O regresso da escola à distância

É uma medida de último recurso, insistiu ontem o ministro, depois de se saber que em dois concelhos alentejanos todos os alunos foram mandados para casa, passando nos próximos tempos a ter aulas não presenciais.

Mas a verdade é que, ao ritmo galopante a que aumentam os contágios, e quando se torna evidente que não se preparou devidamente o desconfinamento e que a resposta dos serviços de saúde se encontra já, em muitas zonas do país, à beira do limite, um novo confinamento poderá estar mais próximo do que os responsáveis querem admitir.

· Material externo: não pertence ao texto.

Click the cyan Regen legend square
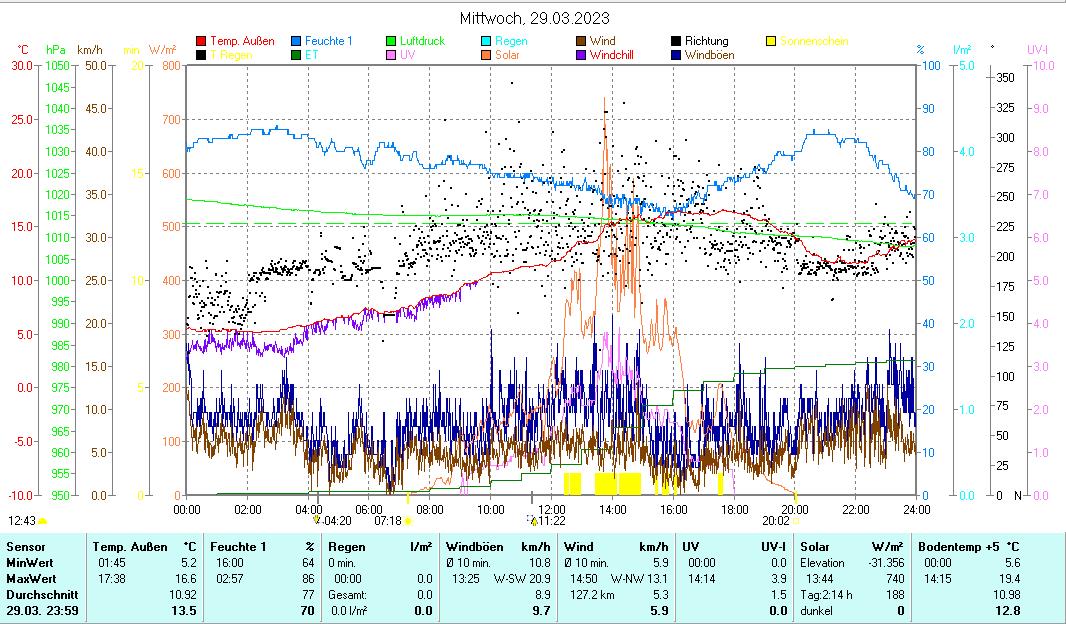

E, nem de propósito, parece que os primeiros computadores novos para as escolas distribuírem aos alunos estão quase a chegar

Questionado sobre a decisão de encerrar todas as escolas dos concelhos de Borba e Vila Viçosa, o ministro referiu que essa é uma decisão das autoridades de saúde, com base na situação e evolução epidemiológica das regiões. “A prioridade do Governo é manter o ensino presencial”, sublinhou, observando, no entanto, que nesta balança é preciso pesar os perigos da pandemia.

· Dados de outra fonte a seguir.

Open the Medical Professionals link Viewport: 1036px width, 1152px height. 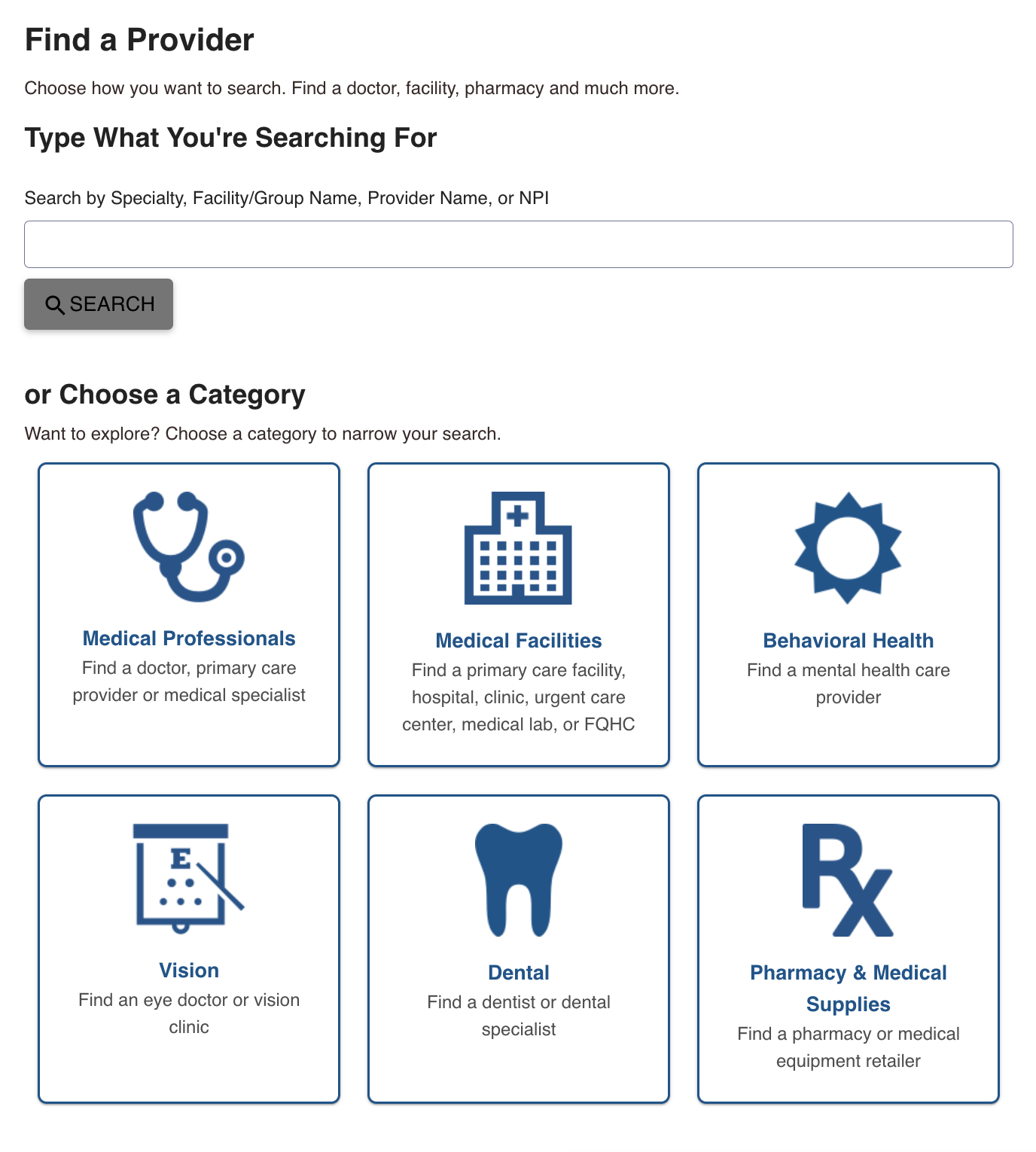coord(189,638)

Questionado sobre os motivos de encerrar escolas alentejanas e manter abertos os estabelecimentos de ensino em Felgueiras, Lousada e Paços de Ferreira, para onde foi definido dever de confinamento, o ministro voltou a sublinhar que são decisões tomadas pelas autoridades de saúde com base na evolução epidemiológica da Covid-19. “Em Borba e Vila Viçosa, a situação do surto requeria ação”, sublinhou, acrescentando que nas duas regiões alentejanas, “o surto não era em ambiente escolar, mas ainda assim foi decidido passar a um regime não presencial”.

O ministro afirmou que o risco de contágio nas escolas não é zero, mas os números de casos identificados até ao momento são “relativamente pequenos”.

One thought on “O regresso da escola à distância

  1. Esta questão não é fácil de resolver pois envolve variáveis que darão muitas dores de cabeça aos responsáveis que, quer queram ou não são obrigados a decidir o que, frequente e infelizmente, acontece não acertarem com correcção. Quando estão em causa problemas de saúde colectivos pelas causas que todos sabemos, problemas com a ausência de professores como efeito dos primeiros, problemas financeiros, o recurso às aulas on~line sabendo-se que nem todas famílias possuem os equipamentos necessários, e mais os problemas de ansiedade, de criticas e de lamentos a caldearem todos elementos seriamente preocupantes para as comunidades, as nossas reservas de paciência começam a chegar ao limite. E agora juntemos s problemas sociais derivados de uma economia a gritar por falta de oxigénio, e ficaremos quase de certeza no mesmo patamar dos anos 30 e 40 do século XX. Haja Deus que nos acuda!